Supplied material
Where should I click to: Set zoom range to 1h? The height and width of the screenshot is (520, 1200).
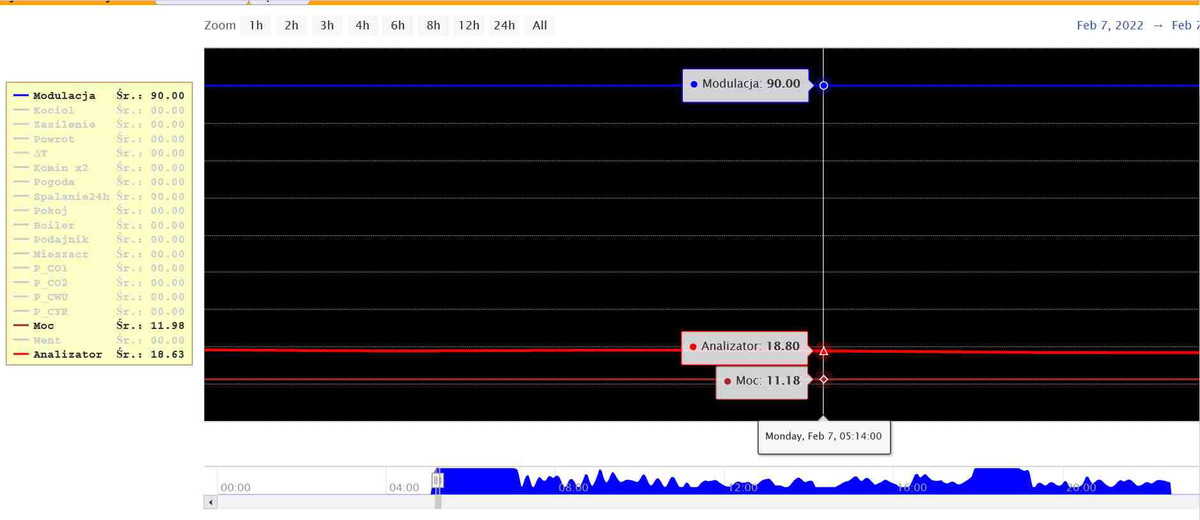click(257, 25)
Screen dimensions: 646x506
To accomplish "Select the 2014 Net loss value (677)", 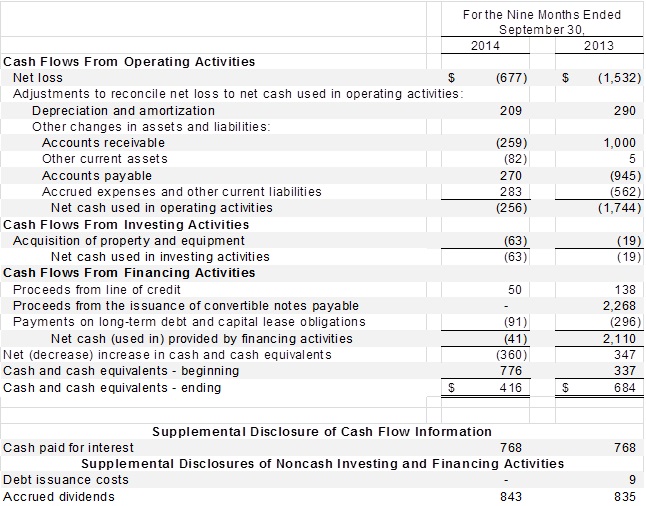I will [511, 78].
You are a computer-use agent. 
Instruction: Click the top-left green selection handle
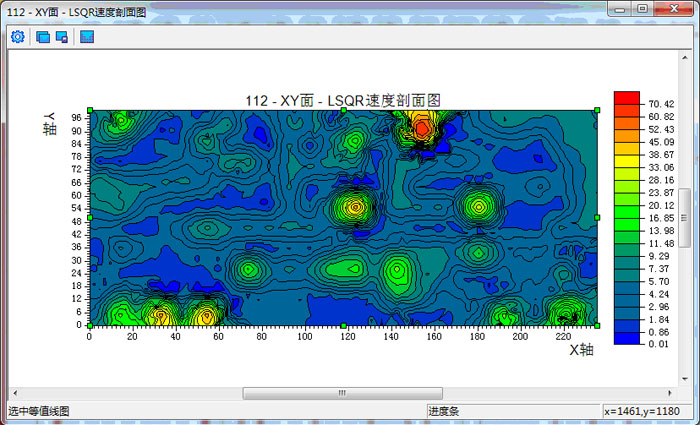click(x=90, y=110)
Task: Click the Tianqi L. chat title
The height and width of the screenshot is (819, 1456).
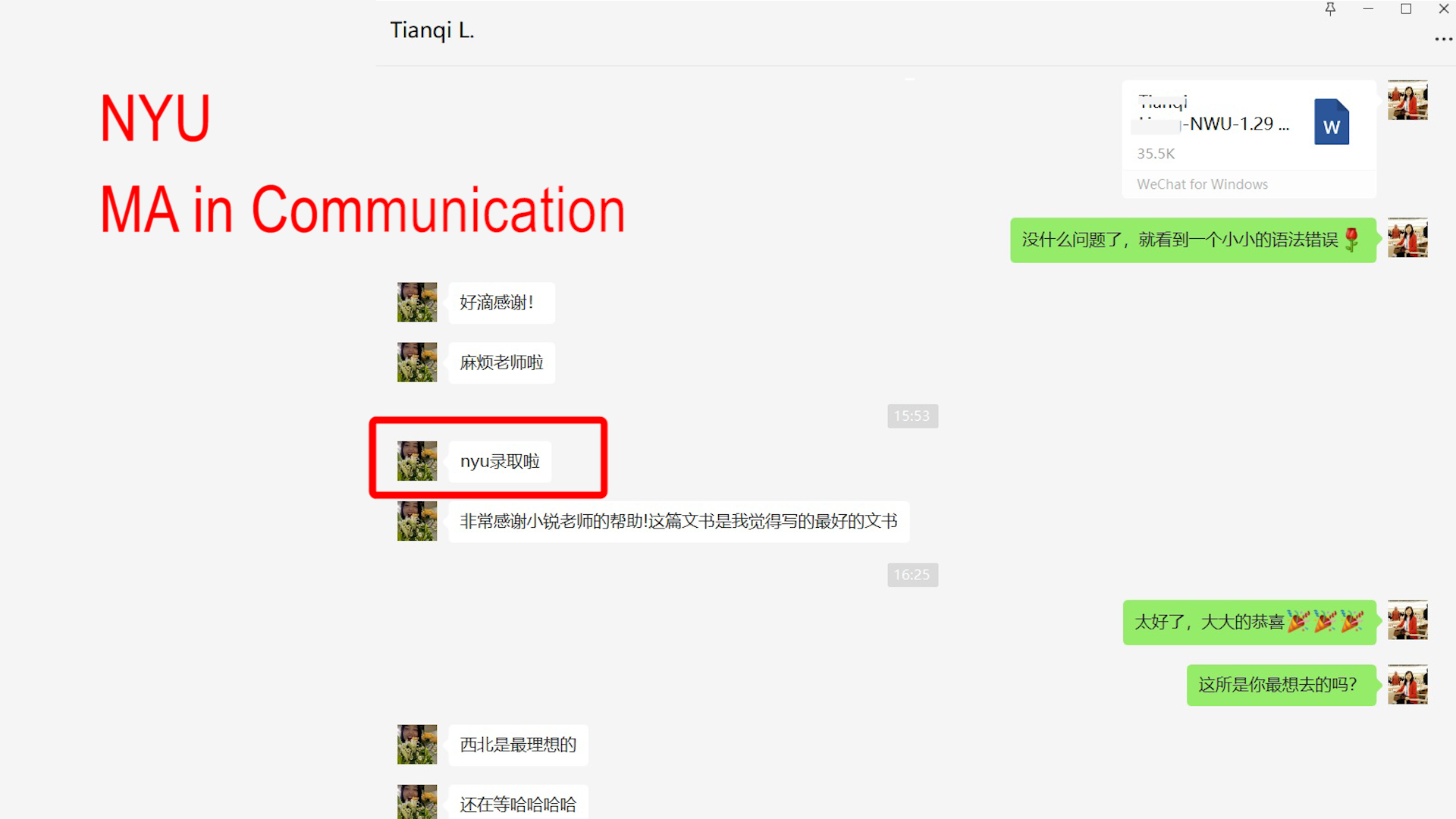Action: pyautogui.click(x=432, y=30)
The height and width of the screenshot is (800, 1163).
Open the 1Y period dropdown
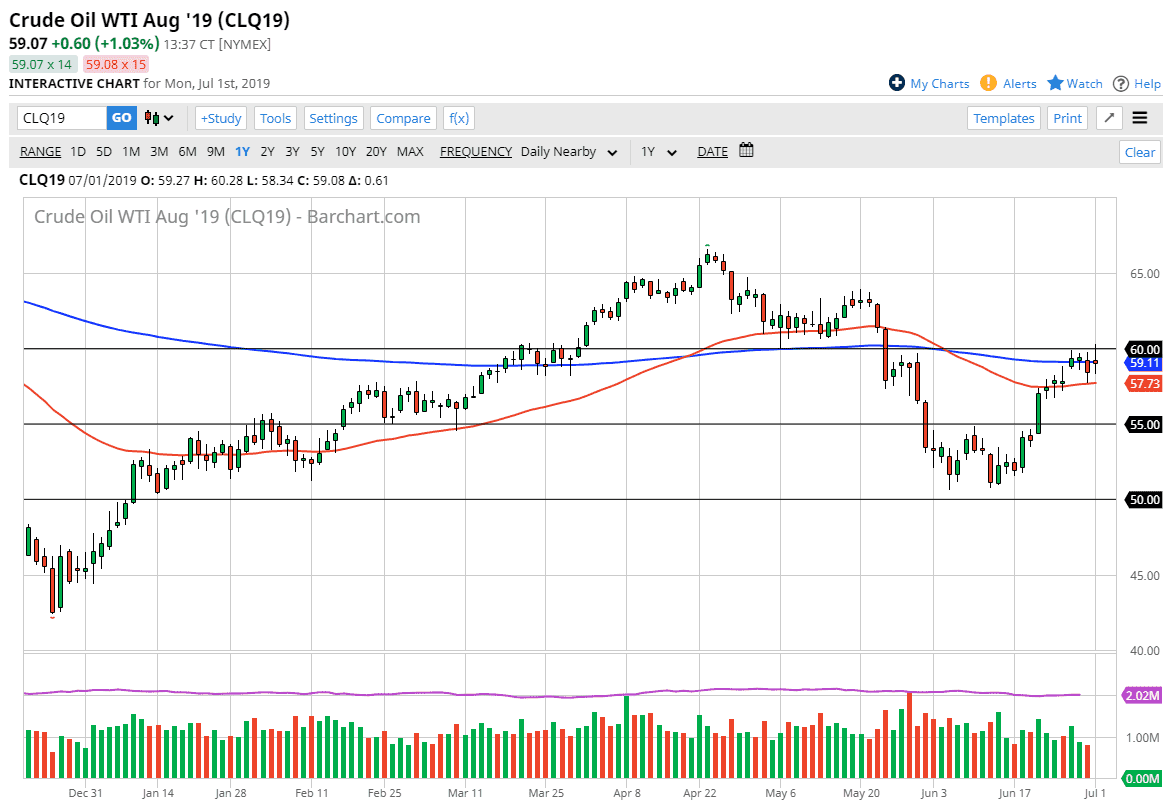pyautogui.click(x=659, y=152)
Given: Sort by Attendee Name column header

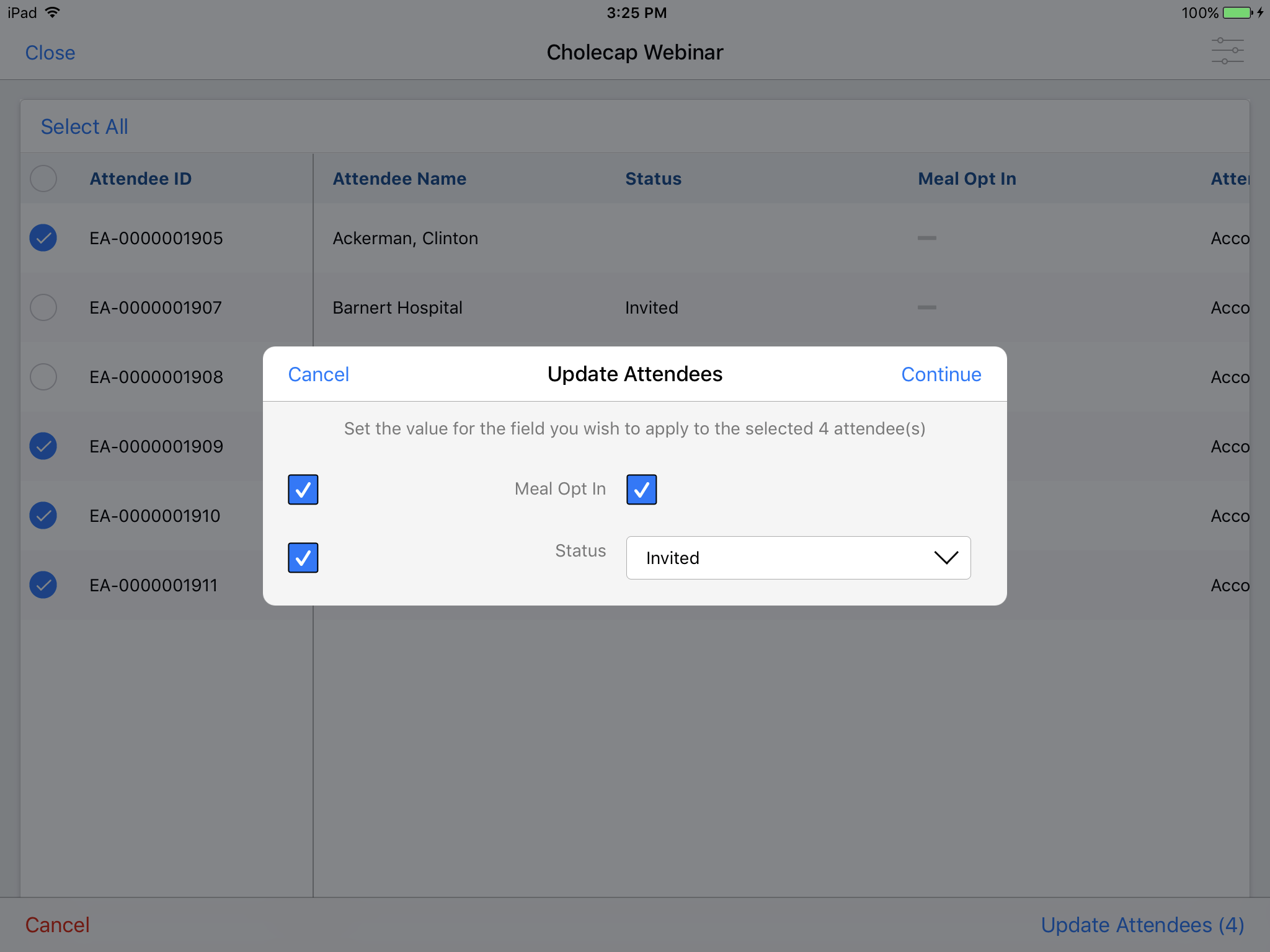Looking at the screenshot, I should (399, 178).
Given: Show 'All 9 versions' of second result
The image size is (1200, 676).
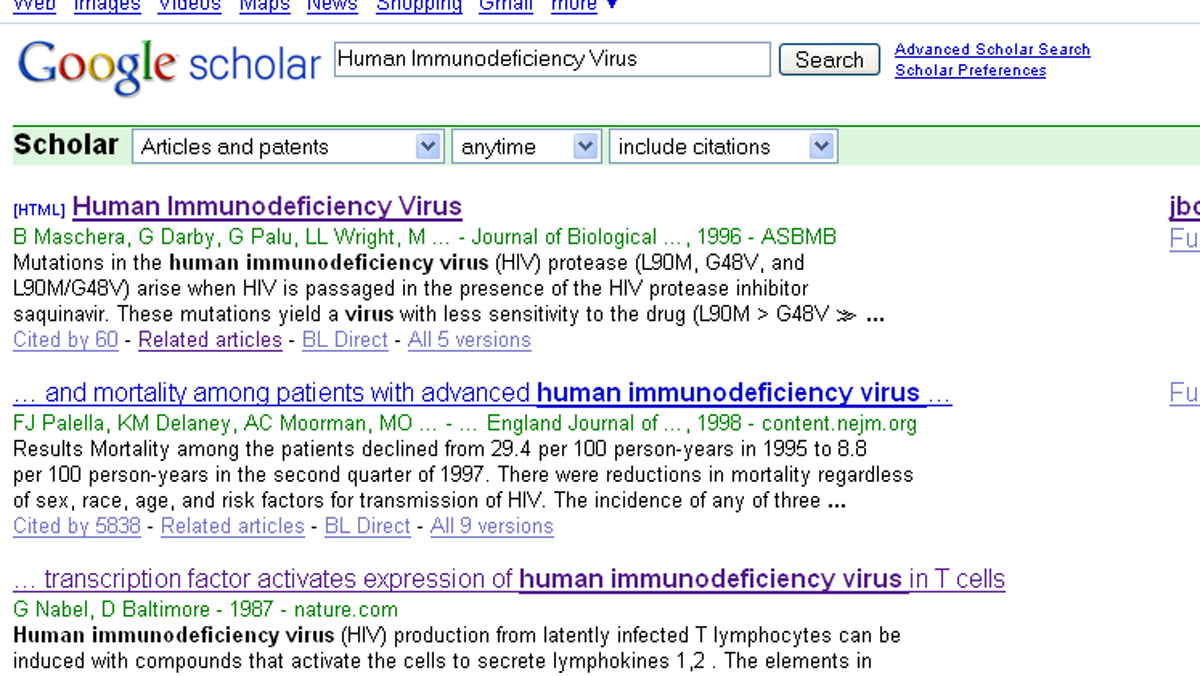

Set exercise
Copy the stretch of entries from the line that contains "Given: Sort by Attendee Name column header" through the end of the entries, both ends included, and leave the pictures out of your answer.

Solution for this task
Given: Sort by Attendee Name column header

Looking at the screenshot, I should (399, 178).
Given: Show 'All 9 versions' of second result
The image size is (1200, 676).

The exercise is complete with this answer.